Another group of mannequins interrupt the battle, and Envy (wisely, I think) decides that filling her batteries is of more immediate importance than killing May. So, she grudgingly prioritizes the golems and lets May get away while she consumes them.
May runs deeper into the tunnel, pandarat on her shoulder, following her memory and her ki sense toward Father's office. She still wants to help the Amestrians. And, now that she let Envy escape, she's as determined as ever before to find a source of immortality to bring back to...save the emperor who is threatening to kill her people, or whatever the fuck is going on in Xing.
Why are they so obsessed with *immortality,* specifically? There's plenty of other secret alchemy shit she could steal here in Central that would prove her clan's value to Xing. But she and Ling have both been monofocused on that specific thing.
...
You know, the whole "Golden Being" thing in Xingese folklore, the specifically immortal man who revolutionized their society, might have given them this cultural obsession.
Hohenheim is uncannily skilled at unintentionally teaching people around him the absolute worst possible lessons.
...
Back in the antechamber, Edward, Scar, and the chimaeras have crippled scores of mannequins, but more just keep coming. Even if it weren't for the threat of exhaustion, there's the problem of even a legless mannequin being able to hurt you if you're sufficiently distracted by the mobile ones. Eventually, there are enough crippled mannequin's laying around that they're able to close in around the humans and grab or bite them while they're preoccupied.
Seriously, where the hell is Hohenheim? I guess he still hasn't learned that disappearing on the people who were counting on him without a word of explanation or warning is a bad idea. :/
Just as they're getting overwhelmed, a fire blast brings an entire flank of the attackers down and gives the humans the breathing room to get free. Mustang's managed to catch up and transmute his way through the barrier Edward raised over the exit. Looks like he brought Hawkeye with him too, which I imagine was at her own insistence. Guess it's just Rebecca and a few randos guarding Queen, then.
I wonder how many more heroic rescues Mustang is going to pull off in this room? That's two so far, and there's enough room left in the final episodes to squeeze in a couple more.
Anyway, I'm not sure if he'll be any better at *killing* the mannequins than anyone else, but his ability to de-leg a large number of them at once is still a lifesaver. It remains to be seen if Alphonse's group will be able to catch up as well, but I'm leaning toward no unless they hit another major obstacle before reaching Father. That's the end of the episode.
Is it just me, or is FMA:B getting more and more "shonen" as it approaches the finale? It had most of these typical genre warts occasionally from the beginning, but they're getting a lot more numerous and more disfiguring. Good guys never dying, bad guys being harmless SatAm mooks, inconsistent and ever-expanding powersets, etc. There were positives in this episode, but most of them were working on momentum from previous ones that didn't have these issues quite as badly.

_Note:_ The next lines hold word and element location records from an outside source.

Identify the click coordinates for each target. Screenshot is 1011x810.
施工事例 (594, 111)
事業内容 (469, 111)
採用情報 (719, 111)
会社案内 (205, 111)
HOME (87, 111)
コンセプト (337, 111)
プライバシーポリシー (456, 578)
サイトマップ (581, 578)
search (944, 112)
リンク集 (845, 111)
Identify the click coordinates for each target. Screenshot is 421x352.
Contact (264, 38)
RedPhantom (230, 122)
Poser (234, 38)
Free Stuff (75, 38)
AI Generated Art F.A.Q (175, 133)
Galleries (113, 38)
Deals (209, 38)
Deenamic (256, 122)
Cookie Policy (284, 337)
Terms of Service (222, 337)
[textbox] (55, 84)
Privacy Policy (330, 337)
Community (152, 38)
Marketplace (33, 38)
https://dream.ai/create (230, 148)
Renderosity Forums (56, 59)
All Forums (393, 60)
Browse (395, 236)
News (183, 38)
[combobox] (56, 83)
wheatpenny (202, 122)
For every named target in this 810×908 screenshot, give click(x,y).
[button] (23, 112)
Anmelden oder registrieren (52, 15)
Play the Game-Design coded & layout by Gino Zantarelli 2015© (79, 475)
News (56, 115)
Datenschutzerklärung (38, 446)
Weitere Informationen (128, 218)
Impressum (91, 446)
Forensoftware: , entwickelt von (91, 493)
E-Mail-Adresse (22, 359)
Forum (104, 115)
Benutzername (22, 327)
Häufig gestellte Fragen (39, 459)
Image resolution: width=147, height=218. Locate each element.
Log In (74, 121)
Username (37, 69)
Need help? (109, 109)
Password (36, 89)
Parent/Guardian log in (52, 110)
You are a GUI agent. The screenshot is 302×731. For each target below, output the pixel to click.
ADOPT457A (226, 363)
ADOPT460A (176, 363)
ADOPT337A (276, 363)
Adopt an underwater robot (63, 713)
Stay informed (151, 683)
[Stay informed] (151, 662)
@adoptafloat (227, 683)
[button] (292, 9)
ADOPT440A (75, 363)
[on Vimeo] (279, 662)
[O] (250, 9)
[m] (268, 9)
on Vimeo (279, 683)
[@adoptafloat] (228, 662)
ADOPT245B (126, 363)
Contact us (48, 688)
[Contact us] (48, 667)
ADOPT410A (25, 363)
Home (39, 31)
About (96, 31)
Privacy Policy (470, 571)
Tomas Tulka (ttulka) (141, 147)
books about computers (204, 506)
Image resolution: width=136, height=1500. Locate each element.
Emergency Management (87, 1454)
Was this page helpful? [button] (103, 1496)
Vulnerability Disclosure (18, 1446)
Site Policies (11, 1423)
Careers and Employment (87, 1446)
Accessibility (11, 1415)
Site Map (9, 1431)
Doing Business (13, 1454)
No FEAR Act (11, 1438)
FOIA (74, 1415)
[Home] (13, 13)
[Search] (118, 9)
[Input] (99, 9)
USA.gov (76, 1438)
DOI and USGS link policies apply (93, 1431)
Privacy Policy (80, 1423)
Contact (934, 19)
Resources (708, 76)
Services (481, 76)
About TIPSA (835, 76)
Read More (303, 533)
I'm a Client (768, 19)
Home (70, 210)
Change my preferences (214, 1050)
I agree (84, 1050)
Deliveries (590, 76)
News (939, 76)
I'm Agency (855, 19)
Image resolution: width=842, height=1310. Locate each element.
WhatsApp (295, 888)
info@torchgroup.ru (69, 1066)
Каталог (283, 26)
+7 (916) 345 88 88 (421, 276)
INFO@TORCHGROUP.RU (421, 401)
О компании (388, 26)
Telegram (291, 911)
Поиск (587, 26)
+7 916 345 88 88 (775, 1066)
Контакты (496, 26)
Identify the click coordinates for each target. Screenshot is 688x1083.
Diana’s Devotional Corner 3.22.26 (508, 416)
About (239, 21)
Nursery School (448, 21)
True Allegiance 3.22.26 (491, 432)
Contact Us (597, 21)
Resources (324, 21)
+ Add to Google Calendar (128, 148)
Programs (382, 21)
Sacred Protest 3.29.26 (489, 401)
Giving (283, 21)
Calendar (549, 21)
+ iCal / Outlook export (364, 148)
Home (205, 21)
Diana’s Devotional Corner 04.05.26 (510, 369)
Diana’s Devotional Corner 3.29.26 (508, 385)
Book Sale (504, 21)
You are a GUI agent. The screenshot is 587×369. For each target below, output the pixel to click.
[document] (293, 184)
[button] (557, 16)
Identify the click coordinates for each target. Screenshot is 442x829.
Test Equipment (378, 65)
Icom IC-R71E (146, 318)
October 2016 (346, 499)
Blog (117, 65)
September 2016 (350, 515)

I liked Dr. Marcoh learning from his companions and growing into a man of action, and the surprise chimaera attack that took out Kimblee. Yoki's Carmageddon moment was a nice climax to that sequence. Really reinforces the themes that anyone can potentially matter, and that valuing each individual as more than just a unit of force is often the pragmatic option as well as the moral option. While Lionheart's serial implausible survivals are seriously taking the villains' teeth away, his use in this particular sequence was a very good one. Pride getting taken down - even just momentarily - by a muggle in a car is also incredibly satisfying in light of the type of pride he seems to represent.
Aside from that sequence and the nicely multifaceted expansion on Sloth though, this was all just kind of...meh? Significantly better than the average fighty anime episode, but that's a really low bar to clear.